If you want to configure forwarding to multiple target groups you require adding listener rules to your listener. In addition to the default action, you can then redirect traffic based on query parameters, headers or url path. See the Cloudformation documentation for examples.
When we now update our stack we see that everything is working.

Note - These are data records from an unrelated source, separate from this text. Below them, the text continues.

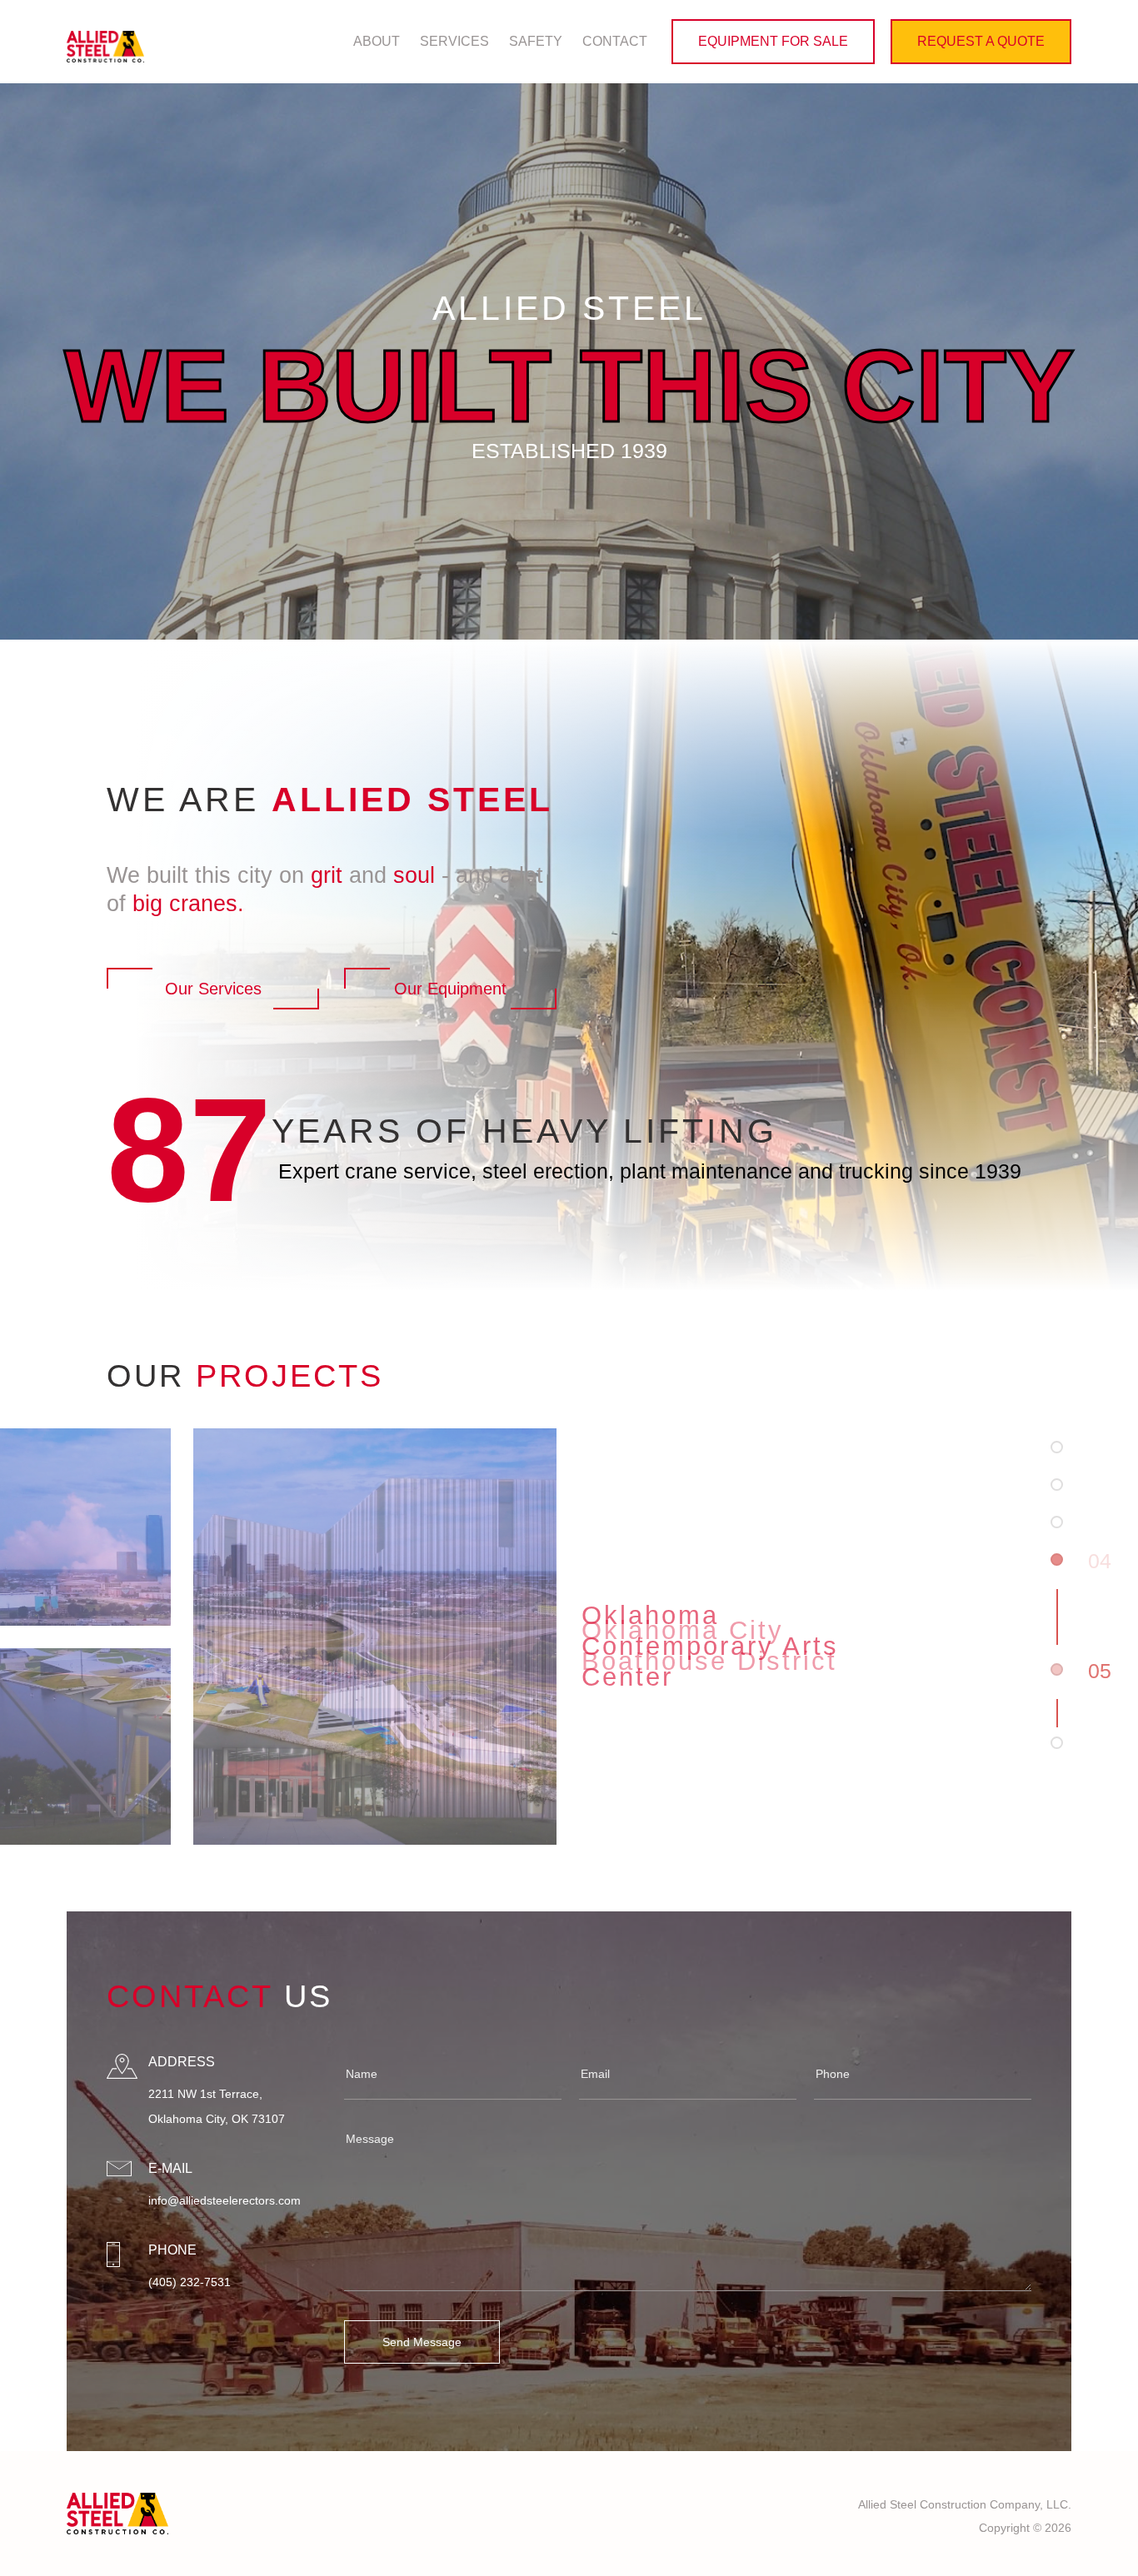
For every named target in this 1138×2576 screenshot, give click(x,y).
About (376, 41)
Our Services (213, 988)
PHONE (172, 2250)
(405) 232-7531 (189, 2282)
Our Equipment (450, 988)
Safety (535, 41)
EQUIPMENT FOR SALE (773, 41)
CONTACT (614, 41)
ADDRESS (181, 2062)
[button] (1057, 1447)
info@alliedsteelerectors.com (224, 2200)
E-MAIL (170, 2168)
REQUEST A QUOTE (981, 41)
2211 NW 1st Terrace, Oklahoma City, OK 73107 (216, 2106)
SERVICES (454, 41)
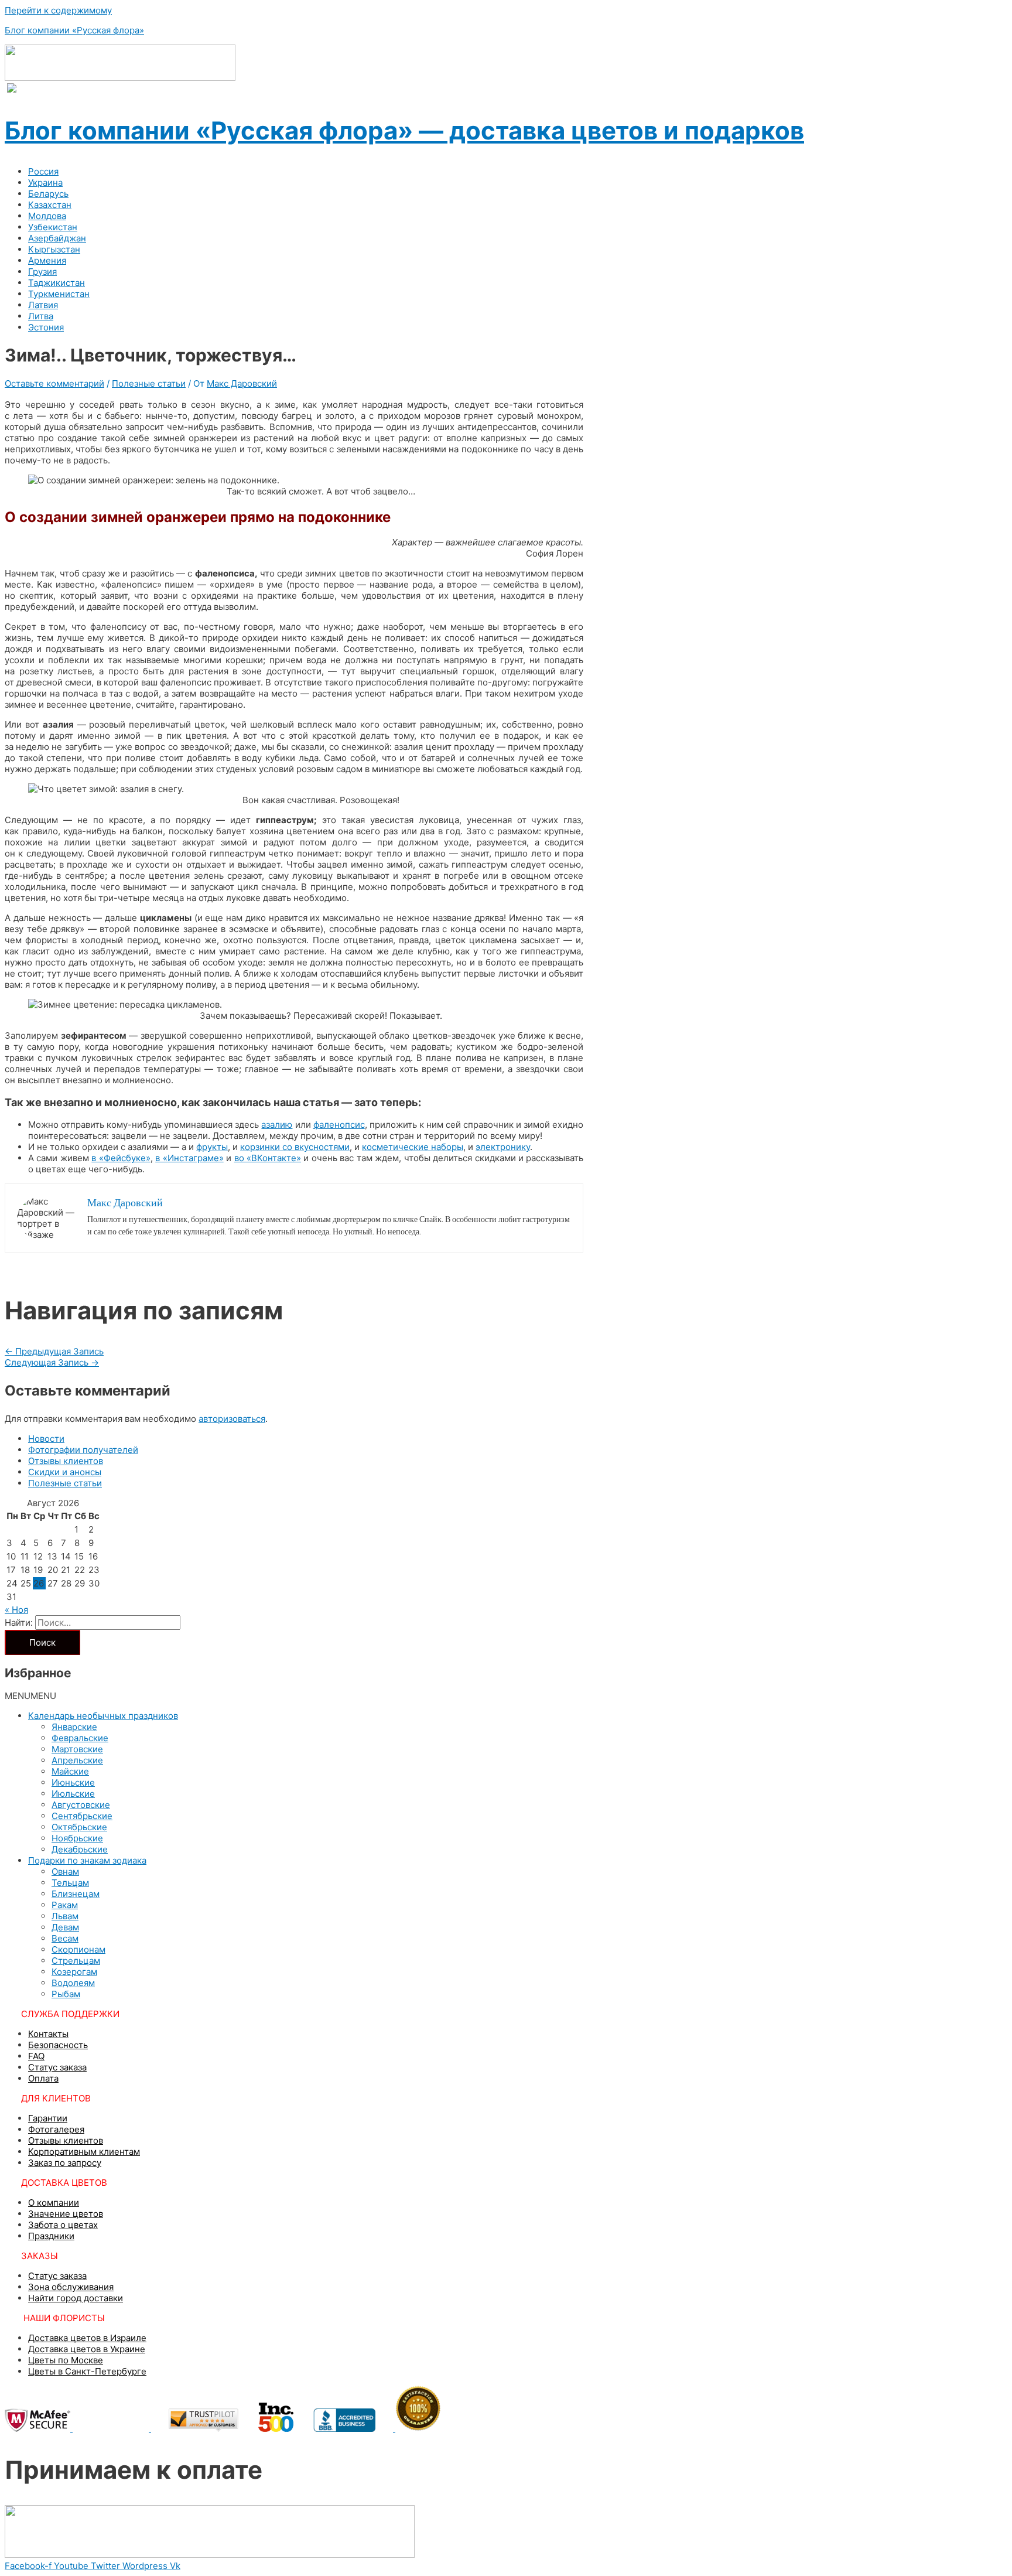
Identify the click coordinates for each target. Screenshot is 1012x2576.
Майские (70, 1771)
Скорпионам (78, 1949)
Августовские (81, 1804)
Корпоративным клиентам (84, 2151)
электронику (503, 1146)
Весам (65, 1938)
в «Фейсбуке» (120, 1158)
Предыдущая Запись (54, 1351)
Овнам (65, 1871)
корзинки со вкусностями (295, 1146)
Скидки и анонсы (64, 1472)
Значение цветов (65, 2213)
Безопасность (58, 2044)
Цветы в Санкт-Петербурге (87, 2371)
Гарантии (47, 2118)
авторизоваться (232, 1418)
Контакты (48, 2033)
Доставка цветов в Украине (86, 2349)
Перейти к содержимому (58, 10)
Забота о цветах (63, 2224)
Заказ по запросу (64, 2162)
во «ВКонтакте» (267, 1158)
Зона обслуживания (71, 2286)
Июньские (73, 1782)
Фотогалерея (56, 2129)
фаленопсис (339, 1124)
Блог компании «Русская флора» (74, 30)
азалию (276, 1124)
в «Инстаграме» (189, 1158)
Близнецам (76, 1893)
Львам (65, 1916)
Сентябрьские (82, 1815)
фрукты (212, 1146)
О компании (53, 2202)
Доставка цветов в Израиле (87, 2337)
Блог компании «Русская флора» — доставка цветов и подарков (404, 130)
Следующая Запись (52, 1362)
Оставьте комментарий (54, 383)
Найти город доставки (75, 2298)
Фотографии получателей (83, 1449)
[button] (30, 1695)
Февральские (80, 1738)
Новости (46, 1438)
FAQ (36, 2056)
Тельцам (70, 1882)
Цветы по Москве (65, 2360)
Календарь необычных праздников (103, 1715)
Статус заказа (57, 2067)
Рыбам (66, 1994)
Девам (65, 1927)
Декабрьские (80, 1849)
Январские (74, 1726)
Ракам (65, 1904)
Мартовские (77, 1749)
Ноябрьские (77, 1838)
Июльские (73, 1793)
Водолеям (73, 1982)
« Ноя (16, 1609)
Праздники (51, 2235)
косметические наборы (412, 1146)
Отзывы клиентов (65, 1460)
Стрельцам (76, 1960)
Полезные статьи (149, 383)
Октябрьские (79, 1827)
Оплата (43, 2078)
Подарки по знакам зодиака (87, 1860)
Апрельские (77, 1760)
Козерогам (74, 1971)
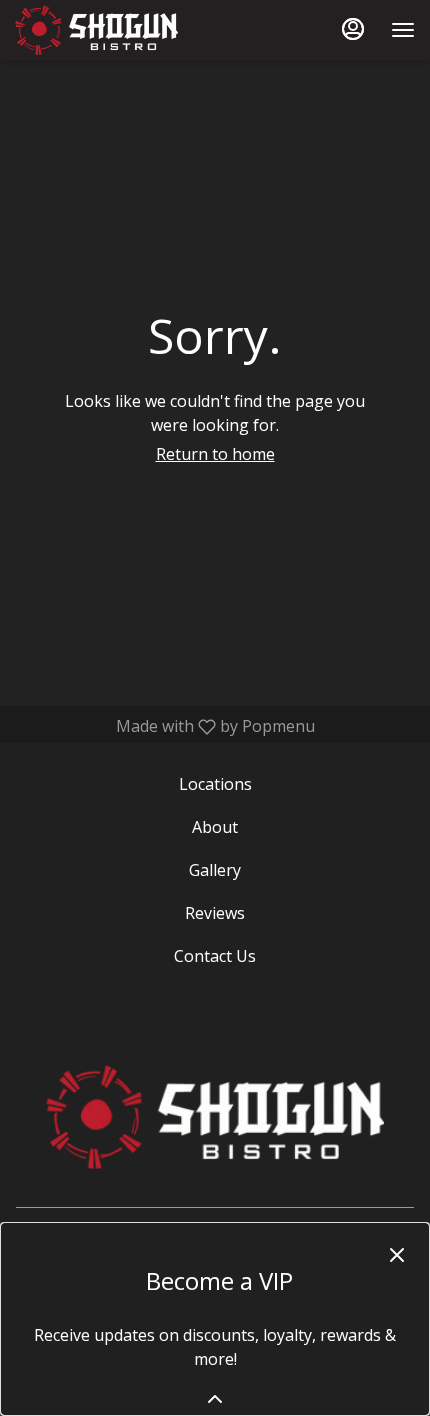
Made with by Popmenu (165, 726)
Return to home (215, 454)
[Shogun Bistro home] (105, 30)
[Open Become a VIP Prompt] (215, 1399)
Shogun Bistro (215, 1117)
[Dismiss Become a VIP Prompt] (397, 1255)
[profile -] (353, 29)
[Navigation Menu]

curl lb-ge-Elast-20XV0YL0BQND-691257412.eu-central-1.elb.amazonaws.com
<h1>Hello World from ip-172-31-35-93.eu-central-1.compute.internal</h1>
curl lb-ge-Elast-20XV0YL0BQND-691257412.eu-central-1.elb.amazonaws.com
<h1>Hello World from ip-172-31-4-139.eu-central-1.compute.internal</h1>
Restrict HTTP traffic to the EC2 instances from the ALB
We are now able to call our instances both using the load balancer and using the public IPs directly. This is usually not desired, we want to make sure all traffic is coming over the load balancer. Luckily this just requires a small change to the EC2 security group
# cfn.yml
InstanceSecurityGroup:
...
- IpProtocol: tcp
FromPort: 80
ToPort: 80
SourceSecurityGroupId: !GetAtt ELBSecurityGroup.GroupId
...
Synchronize an autoscaling group with the target group
Now onto the last step, synchronizing the autoscaling group with the target group. Luckily this is also really easy now. Simply remove the two instances from our target group and export the target group ARN from our stack.
# cfn.yml
ELBTargetGroup:
Type: 'AWS::ElasticLoadBalancingV2::TargetGroup'
Properties:
HealthCheckIntervalSeconds: 6
HealthCheckTimeoutSeconds: 5
HealthyThresholdCount: 2
Port: 80
Protocol: HTTP
UnhealthyThresholdCount: 2
VpcId: !Ref MyVpc
TargetType: instance
Targets: <-- REMOVE
- Id: !Ref Ec2InstanceA <-- REMOVE
Port: 80 <-- REMOVE
- Id: !Ref Ec2InstanceB <-- REMOVE
Port: 80 <-- REMOVE
...
Outputs:
...
TargetGroupArn:
Value: !Ref ELBTargetGroup
Export:
Name: ELBTargetGroupArn
Now we can reference the ELBTargetGroupArn
in our asg-getting-started
stack from the previous article using the ImportValue
Cloudformation function.
AutoScalingGroup:
Type: AWS::AutoScaling::AutoScalingGroup
Properties:
TargetGroupARNs:
- !ImportValue ELBTargetGroupArn
Recreate the asg-getting-started
stack and you have a finished set up of auto scaling EC2 instances running behind an application load balancer.